The shots below were take with the lens fully extended (at 600mm) and at or near the minimum focusing distance. Note the varying image sizes of the heads of birds in relation their overall size.
3. Be aware of the depth-of-field for each telephoto setting.
For that, shoot the subject matter with some way of displaying the depth-of-filed. In the example below, I shot the parrot along a rope walk to get a sense of the depth of field for various aperture settings (in this case is F8).
The point to note here is that you need use a fast shutter speed and/or secure the lens and camera on a steady tripod so that the results are more accurate.
In the example below, even though the head of the bird was sharp, due to the short depth-of-field, the beak was slight off.
3. Test the auto-focusing speed.
As I was using an adapter (Sigma MC-11) on my Sony A7RIII for the Sigma 150-600mm lens made for Canon EF mounts, I needed to be doubly sure about the focusing speed vis-a-vis native Sony lenses such as the 24 - 70 GM (which in my opinion is the fastest). For the example below, I chose a fast-moving subject such as the bird taking a bath in the water puddle. Although the focusing was fast enough, it wasn't catching the right subject matter and kept focusing on the droplets instead.

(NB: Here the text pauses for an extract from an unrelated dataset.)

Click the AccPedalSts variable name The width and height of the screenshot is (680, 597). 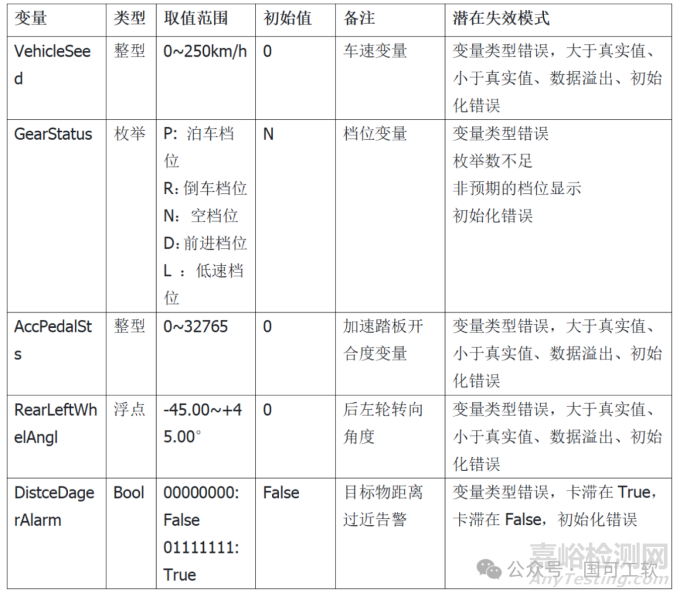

4. Try out the various AF (auto-focusing) modes.
With reference to the example above, I then tried using the MO or manual over-ride mode. But alas the bird was way too fast, and for this shot I have to switch to MF manual focussing mode, pre-focus and then pressing the shutter release at the right moment.
5. Understand the characteristics of the lens
Try taking shots with dark or black backgrounds and see if there are any uncontrollable chromatic aberrations. Then try a brightly-lit background to test for flare and how the lens handles contrasty situations.
If you must, pixel-peep and set the image magnification to 100% or crop accordingly. From there, find the optimal aperture setting of the lens. In the case of the Sigma 150-600mm lens, I find that the optimum setting is F8.
The more you get acquainted with your new lens, the more you are able to bring out its full potential, so go out, take as many shots as possible in as many situations as you can find and see how it handles all of them. Happy shooting!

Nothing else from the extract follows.